All the big decisions are — more or less — put off until after the election on November 6. With the presidency and control of the Senate at stake and every member of the House up for re-election … policy has been reduced to sound bites and no one wants to make any hard decisions until afterward. Unfortunately though, the accumulation of undecided items has now reached gargantuan proportions. As recounted last week:
After the election, the Congress will have its plate full dealing with a series of interlocking budgetary decisions. In addition to resolving FY 13 appropriations, they will have to decide what to do about the sequester (across-the-board cut) planned for January 2, 2013 and whether to extend all or part of the Bush tax cuts, the temporary payroll tax cut, and expanded unemployment insurance provisions. In addition, sometime soon into the new calendar year (estimates vary), we will again run into the need to extend the federal debt ceiling.
Congress has only one decision to make before the election: what level to set the Continuing Resolution (CR) to cover the first 8 to 10 weeks of the new fiscal year (starts on October 1, 2012). Over the last few year, the CRs have been set at the previous year’s level. That is, the first FY 13 CR would initially fund FDA at the FY 12 level. That would be a good outcome for the agency because it could maintain current activity levels in the short-term. However, FDA would still (as would all federal agencies) need to be careful not to make too many commitments in the first quarter of the fiscal year, in case the final appropriations bill is lower or the sequester goes into effect.

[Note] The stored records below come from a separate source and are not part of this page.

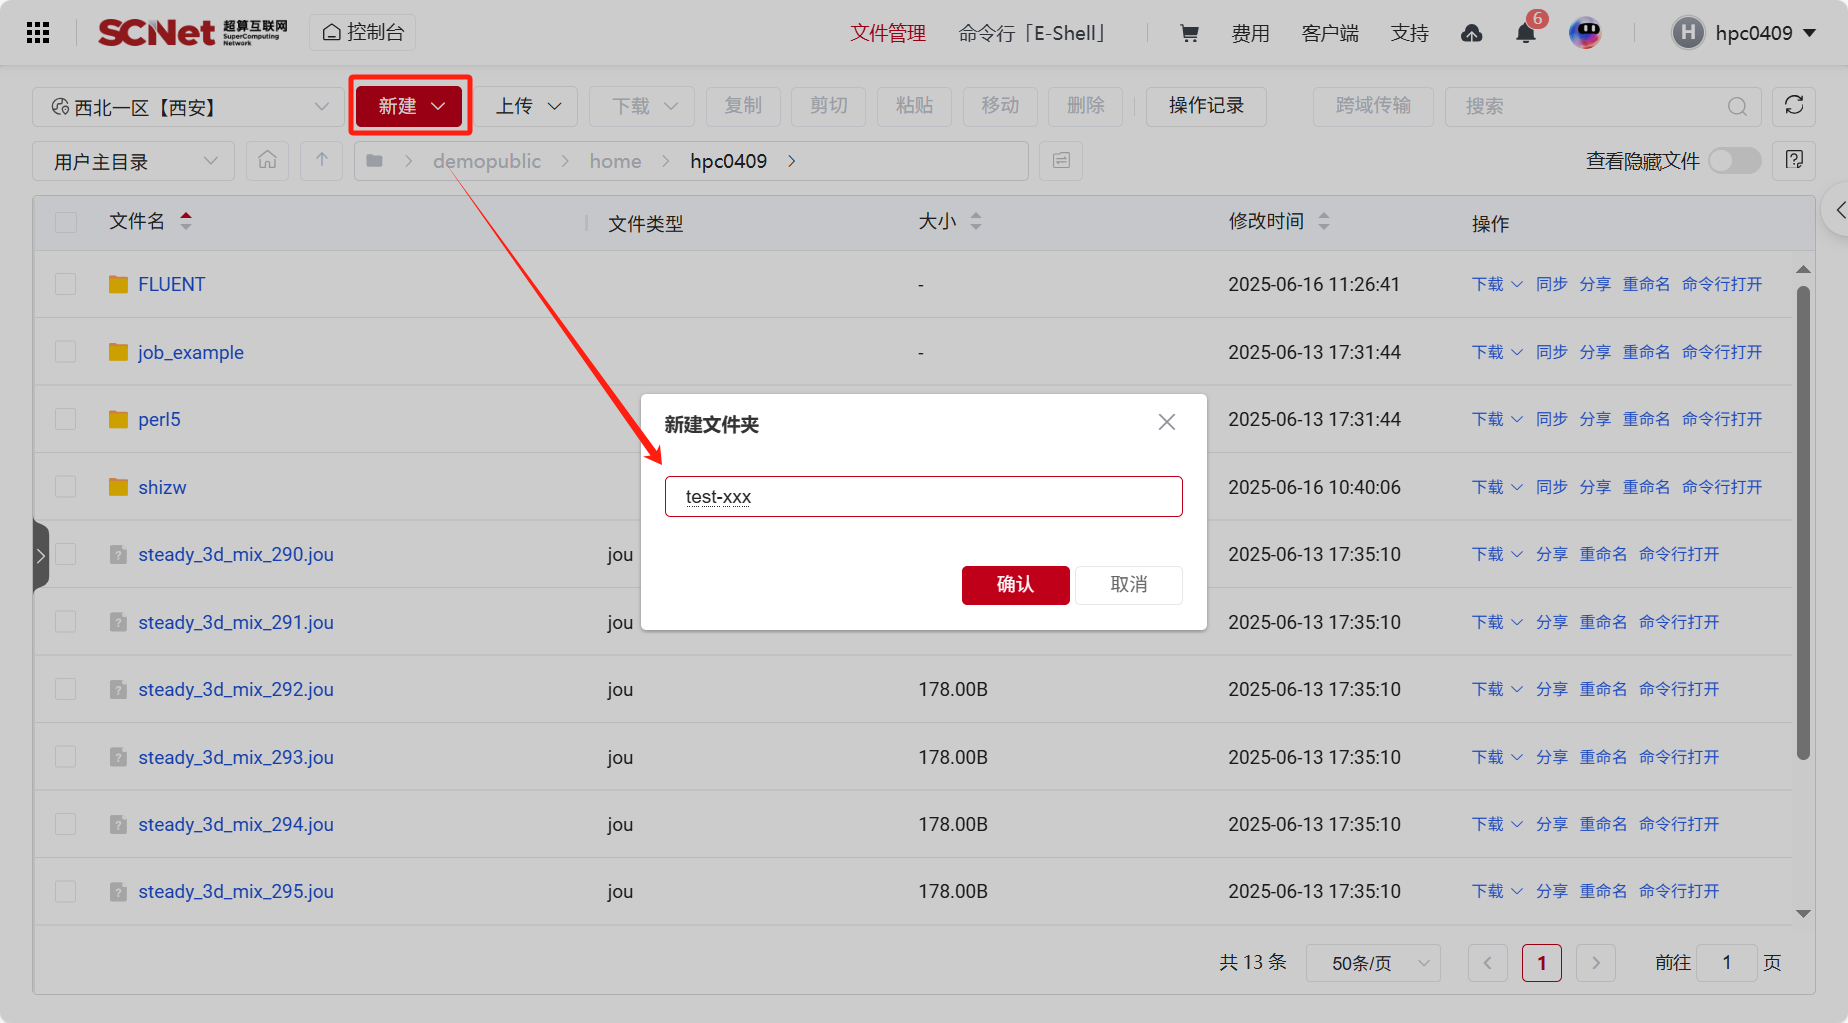Check the box for FLUENT folder
Screen dimensions: 1848x1023
pyautogui.click(x=66, y=284)
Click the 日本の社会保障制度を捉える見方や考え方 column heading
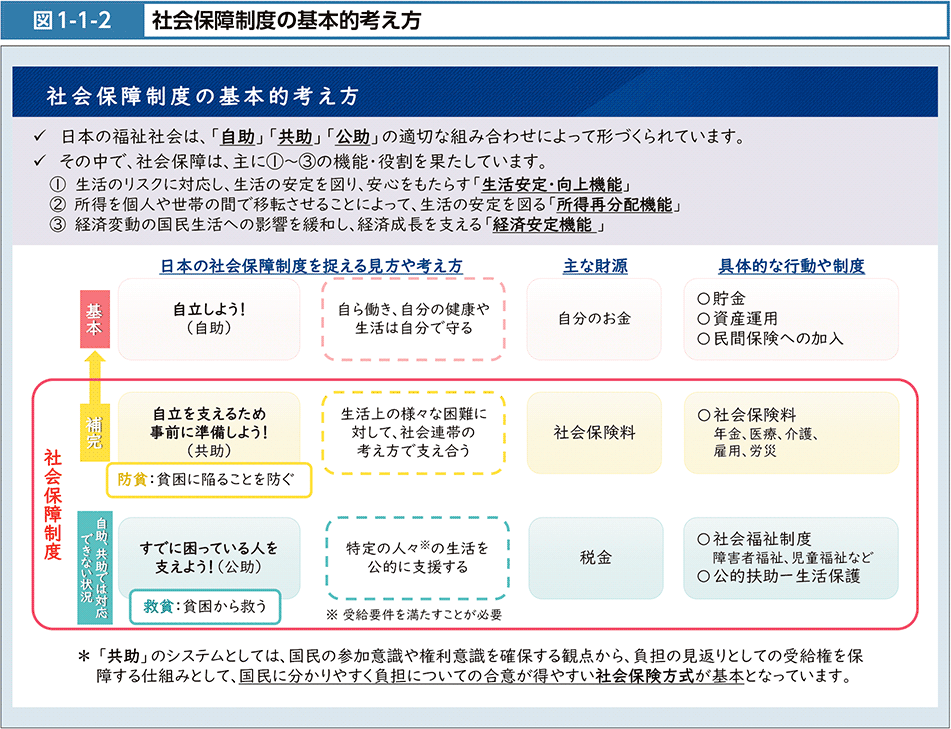The image size is (951, 729). click(311, 265)
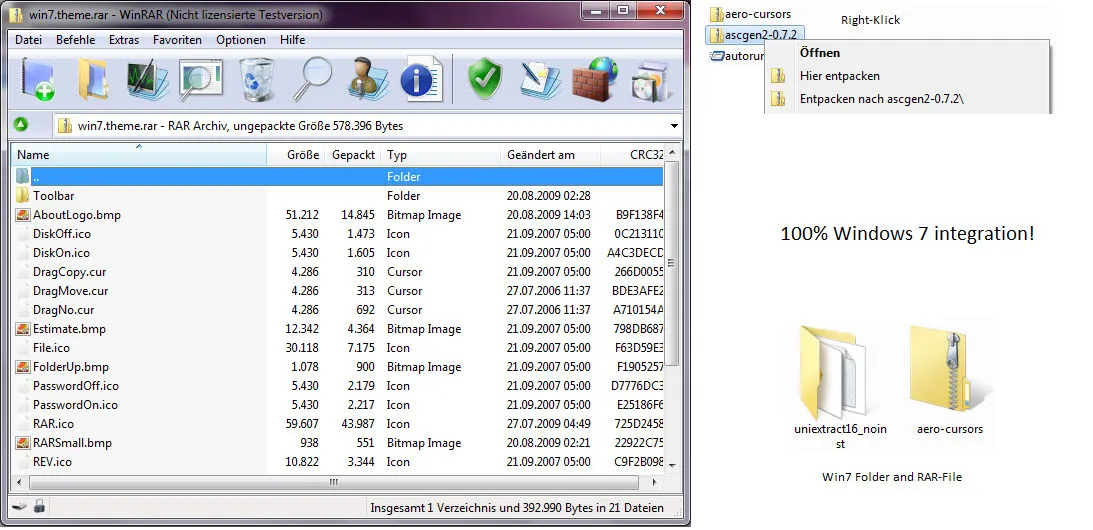Click the Extract To folder toolbar icon
Image resolution: width=1093 pixels, height=530 pixels.
pos(93,79)
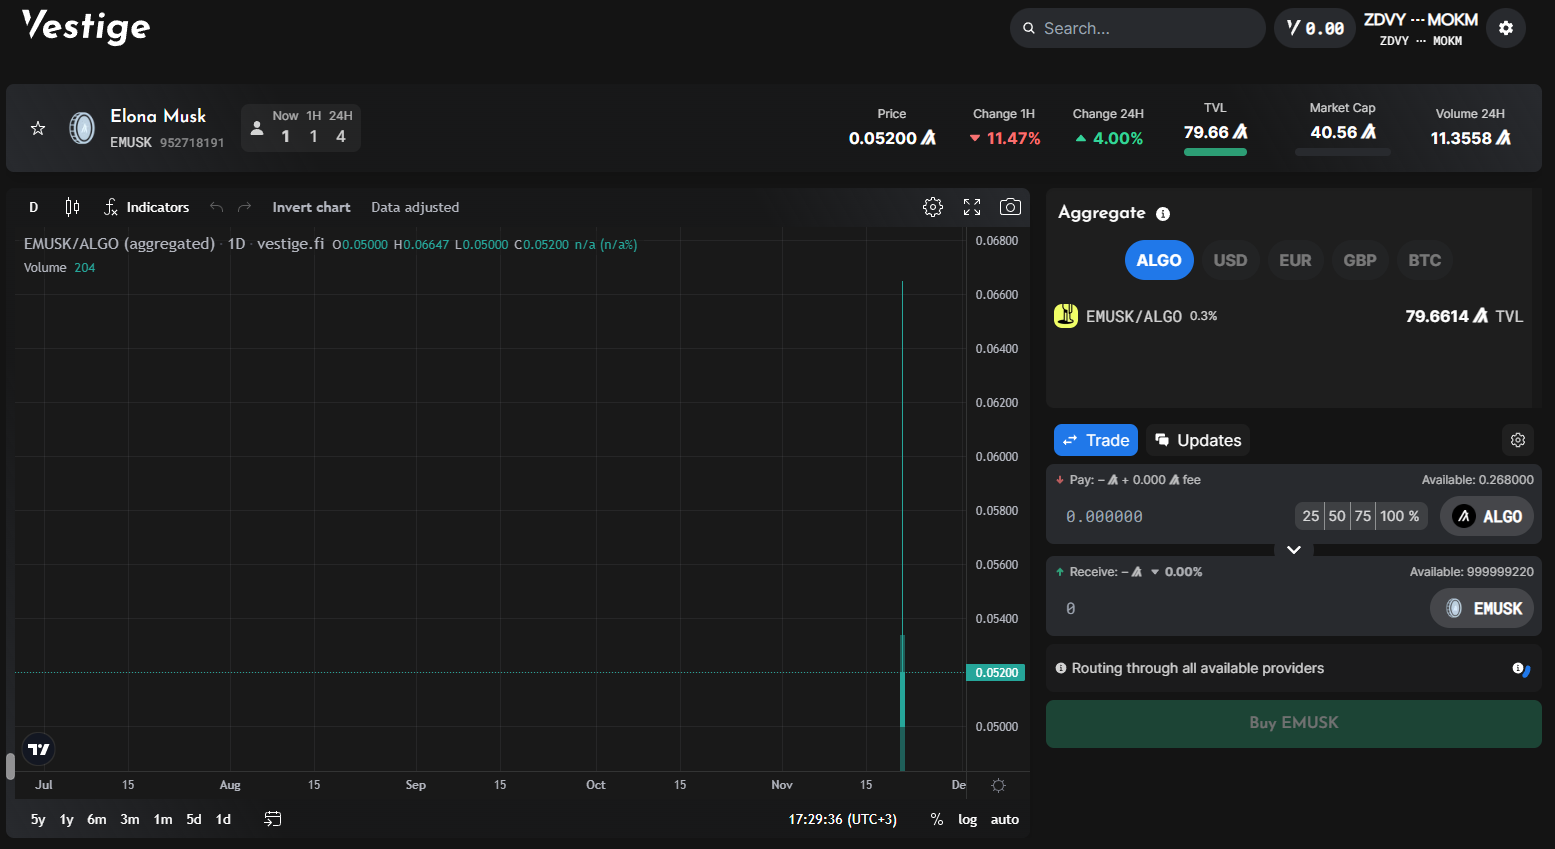Toggle auto scale on chart
This screenshot has width=1555, height=849.
pyautogui.click(x=1004, y=819)
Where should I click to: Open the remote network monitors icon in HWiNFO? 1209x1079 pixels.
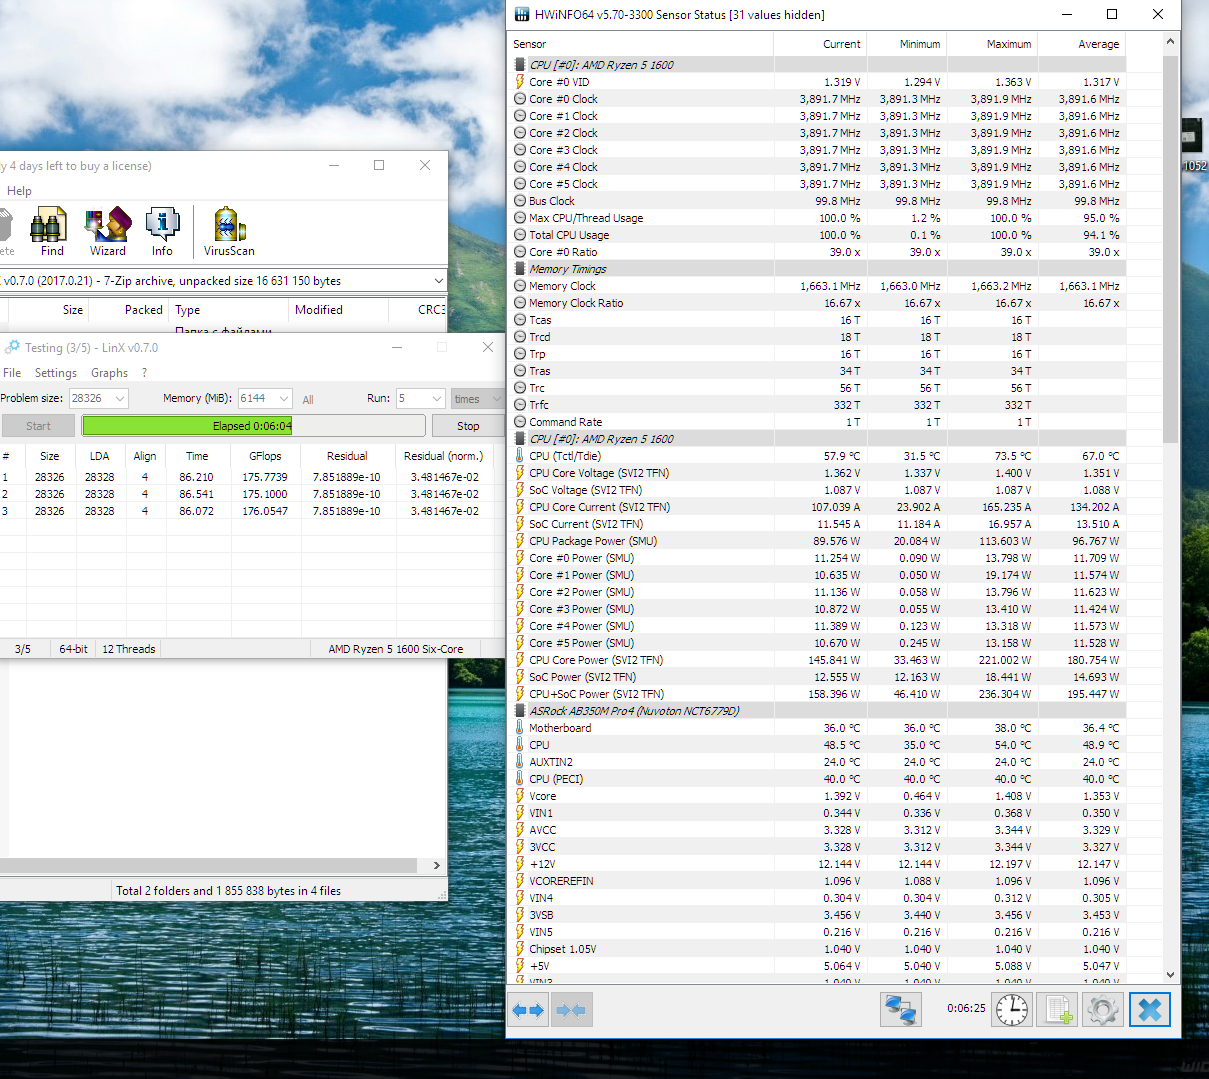pyautogui.click(x=900, y=1010)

While we are used to CRs set at the prior year’s funding level, there is nothing automatic about this. It is just the formula that is most often chosen. In years past, the Congress has used different formulas, most often “the lower of the House or Senate appropriations marks.” The idea was that the agency could not then spend at a faster rate than the minimum amount it might receive in the appropriations process. The pendency of 7% to 10% cuts via sequester might even lead the CR to be set at a lower level (e.g., 90% of the FY 12 spending level). None of these formulas are as good for FDA as the CR level being set at the FY 12 level.
Some final thoughts (for this week) about the potential for sequestration and FDA. We don’t know if the sequestration will occur, but in all likelihood, it will be hanging over us as a possibility until late November or December. We hope it can be avoided, not least because of the devastating impact of reducing FDA’s appropriation by somewhere between $175 million and $250 million in FY 13. Also, it would not be a one-time cut, but rather FDA’s base for FY 14 discussions would be the post-sequestration number.
Ladd and I have been studying this issue very hard and talking with others — because the impact on FDA is not straightforward. We have been pressed to provide the same stark quantified factoids as other governmental agencies (e.g., the National Institutes of Health would issue about 700 fewer grants to medical researchers and up to 1,500 grants would be cut from the National Science Foundation). However, it is much harder to specify the consequences for FDA because of the many different types of programs and responsibilities of the agency.
It is clear that sequestration would mean FDA cannot do nearly as much in FY 13 as it did in FY 12, probably a lot less. Most functions of the agency will have less money to work with — suggesting food will be less safe, drugs and devices will get slower reviews, and fewer people will be available to beef up the urgent gap in import safety. Further, there is the unknown interplay of priorities and user fees. The user fee programs are not subject to sequestration, but must be used for specific purposes that may not be the most pressing and immediate needs of the agency. Among other things, this will mean more pressure on the food safety programs.
One possible consequence, discussed in this column before, is that increases in user fee income backfills some of the BA cuts (e.g., in areas where activities are jointly funded, such as drug and device review and safety). This puts the agency in an un-winnable bind: FDA will be obligated to undertake the activities and meet the performance measures in the new user fee law as if the new user fee money was paying for additional staff. Instead, it seems logical that the money will be needed to preserve the jobs of existing staff whose efforts were already being counted upon to perform the activities and help meet the performance measures.